Your objective
Word for word, transcribe every line below.

-- Opening Marker --

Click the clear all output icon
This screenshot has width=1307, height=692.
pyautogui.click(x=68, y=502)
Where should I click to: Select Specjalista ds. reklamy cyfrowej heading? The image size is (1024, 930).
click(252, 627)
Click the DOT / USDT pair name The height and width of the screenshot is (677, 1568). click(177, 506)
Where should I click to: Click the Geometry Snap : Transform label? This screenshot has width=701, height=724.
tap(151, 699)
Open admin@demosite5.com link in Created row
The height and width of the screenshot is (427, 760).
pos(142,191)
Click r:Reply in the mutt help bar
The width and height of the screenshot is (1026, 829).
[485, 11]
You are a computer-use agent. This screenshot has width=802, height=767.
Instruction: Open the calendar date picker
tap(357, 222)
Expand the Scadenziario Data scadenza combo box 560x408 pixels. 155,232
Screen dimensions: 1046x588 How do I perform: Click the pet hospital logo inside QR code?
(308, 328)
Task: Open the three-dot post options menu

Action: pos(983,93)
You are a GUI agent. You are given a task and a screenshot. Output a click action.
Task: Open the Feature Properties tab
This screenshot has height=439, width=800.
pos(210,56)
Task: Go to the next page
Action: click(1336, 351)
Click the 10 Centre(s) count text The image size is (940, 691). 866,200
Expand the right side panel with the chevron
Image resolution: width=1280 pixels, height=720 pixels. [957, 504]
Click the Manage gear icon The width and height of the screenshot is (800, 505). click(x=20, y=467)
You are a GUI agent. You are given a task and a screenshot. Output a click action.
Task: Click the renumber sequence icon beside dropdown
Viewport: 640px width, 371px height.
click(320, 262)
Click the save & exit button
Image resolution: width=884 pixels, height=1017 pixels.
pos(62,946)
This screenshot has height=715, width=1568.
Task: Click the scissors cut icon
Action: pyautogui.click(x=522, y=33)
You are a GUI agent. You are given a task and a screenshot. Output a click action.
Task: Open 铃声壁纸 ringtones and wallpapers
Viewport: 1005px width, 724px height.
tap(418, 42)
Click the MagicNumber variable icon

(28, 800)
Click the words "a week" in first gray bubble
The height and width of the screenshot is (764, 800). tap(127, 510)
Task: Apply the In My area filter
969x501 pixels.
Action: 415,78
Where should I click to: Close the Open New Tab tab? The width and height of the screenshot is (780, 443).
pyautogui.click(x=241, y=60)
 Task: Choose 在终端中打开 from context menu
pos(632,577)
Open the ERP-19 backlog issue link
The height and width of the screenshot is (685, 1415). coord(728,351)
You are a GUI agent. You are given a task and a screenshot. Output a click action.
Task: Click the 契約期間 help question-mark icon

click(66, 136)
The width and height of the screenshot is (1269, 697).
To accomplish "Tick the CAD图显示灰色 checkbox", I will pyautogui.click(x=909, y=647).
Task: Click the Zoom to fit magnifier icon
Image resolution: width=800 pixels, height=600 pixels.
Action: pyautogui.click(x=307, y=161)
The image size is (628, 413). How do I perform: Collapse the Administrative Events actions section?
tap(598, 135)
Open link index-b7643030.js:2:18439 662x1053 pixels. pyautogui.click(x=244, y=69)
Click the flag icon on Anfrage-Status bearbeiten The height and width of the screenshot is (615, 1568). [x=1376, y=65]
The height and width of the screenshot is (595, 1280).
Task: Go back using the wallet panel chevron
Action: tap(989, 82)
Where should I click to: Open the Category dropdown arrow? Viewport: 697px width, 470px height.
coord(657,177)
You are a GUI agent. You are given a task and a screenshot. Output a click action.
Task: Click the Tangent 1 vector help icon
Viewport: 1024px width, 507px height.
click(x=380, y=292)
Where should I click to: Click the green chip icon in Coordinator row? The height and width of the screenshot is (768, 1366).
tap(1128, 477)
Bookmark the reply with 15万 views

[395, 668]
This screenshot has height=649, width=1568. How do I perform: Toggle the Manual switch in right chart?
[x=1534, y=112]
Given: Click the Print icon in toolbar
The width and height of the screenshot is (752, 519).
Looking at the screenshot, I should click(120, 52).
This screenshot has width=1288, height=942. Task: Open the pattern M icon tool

-- Closing Marker --

Answer to this problem
Click the clear all output icon
This screenshot has width=1307, height=692.
pyautogui.click(x=68, y=502)
Where should I click to: Select Specjalista ds. reklamy cyfrowej heading? The image size is (1024, 930).
click(252, 627)
Click the DOT / USDT pair name The height and width of the screenshot is (677, 1568). click(177, 506)
Where should I click to: Click the Geometry Snap : Transform label? This screenshot has width=701, height=724.
tap(151, 699)
Open admin@demosite5.com link in Created row
The height and width of the screenshot is (427, 760).
pos(142,191)
Click r:Reply in the mutt help bar
The width and height of the screenshot is (1026, 829).
[485, 11]
You are a computer-use agent. This screenshot has width=802, height=767.
Instruction: Open the calendar date picker
tap(357, 222)
Expand the Scadenziario Data scadenza combo box 560x408 pixels. 155,232
Screen dimensions: 1046x588 How do I perform: Click the pet hospital logo inside QR code?
(308, 328)
Task: Open the three-dot post options menu

Action: pos(983,93)
You are a GUI agent. You are given a task and a screenshot. Output a click action.
Task: Open the Feature Properties tab
This screenshot has height=439, width=800.
pos(210,56)
Task: Go to the next page
Action: click(1336, 351)
Click the 10 Centre(s) count text The image size is (940, 691). 866,200
Expand the right side panel with the chevron
Image resolution: width=1280 pixels, height=720 pixels. [957, 504]
Click the Manage gear icon The width and height of the screenshot is (800, 505). click(x=20, y=467)
You are a GUI agent. You are given a task and a screenshot. Output a click action.
Task: Click the renumber sequence icon beside dropdown
Viewport: 640px width, 371px height.
click(320, 262)
Click the save & exit button
Image resolution: width=884 pixels, height=1017 pixels.
pos(62,946)
This screenshot has height=715, width=1568.
Task: Click the scissors cut icon
Action: pyautogui.click(x=522, y=33)
You are a GUI agent. You are given a task and a screenshot. Output a click action.
Task: Open 铃声壁纸 ringtones and wallpapers
Viewport: 1005px width, 724px height.
tap(418, 42)
Click the MagicNumber variable icon

(28, 800)
Click the words "a week" in first gray bubble
The height and width of the screenshot is (764, 800). tap(127, 510)
Task: Apply the In My area filter
969x501 pixels.
Action: 415,78
Where should I click to: Close the Open New Tab tab? The width and height of the screenshot is (780, 443).
pyautogui.click(x=241, y=60)
 Task: Choose 在终端中打开 from context menu
pos(632,577)
Open the ERP-19 backlog issue link
The height and width of the screenshot is (685, 1415). coord(728,351)
You are a GUI agent. You are given a task and a screenshot. Output a click action.
Task: Click the 契約期間 help question-mark icon

click(66, 136)
The width and height of the screenshot is (1269, 697).
To accomplish "Tick the CAD图显示灰色 checkbox", I will pyautogui.click(x=909, y=647).
Task: Click the Zoom to fit magnifier icon
Image resolution: width=800 pixels, height=600 pixels.
Action: pyautogui.click(x=307, y=161)
The image size is (628, 413). How do I perform: Collapse the Administrative Events actions section?
tap(598, 135)
Open link index-b7643030.js:2:18439 662x1053 pixels. pyautogui.click(x=244, y=69)
Click the flag icon on Anfrage-Status bearbeiten The height and width of the screenshot is (615, 1568). [x=1376, y=65]
The height and width of the screenshot is (595, 1280).
Task: Go back using the wallet panel chevron
Action: tap(989, 82)
Where should I click to: Open the Category dropdown arrow? Viewport: 697px width, 470px height.
coord(657,177)
You are a GUI agent. You are given a task and a screenshot. Output a click action.
Task: Click the Tangent 1 vector help icon
Viewport: 1024px width, 507px height.
click(x=380, y=292)
Where should I click to: Click the green chip icon in Coordinator row? The height and width of the screenshot is (768, 1366).
tap(1128, 477)
Bookmark the reply with 15万 views

[395, 668]
This screenshot has height=649, width=1568. How do I perform: Toggle the Manual switch in right chart?
[x=1534, y=112]
Given: Click the Print icon in toolbar
The width and height of the screenshot is (752, 519).
Looking at the screenshot, I should click(120, 52).
This screenshot has width=1288, height=942. Task: Open the pattern M icon tool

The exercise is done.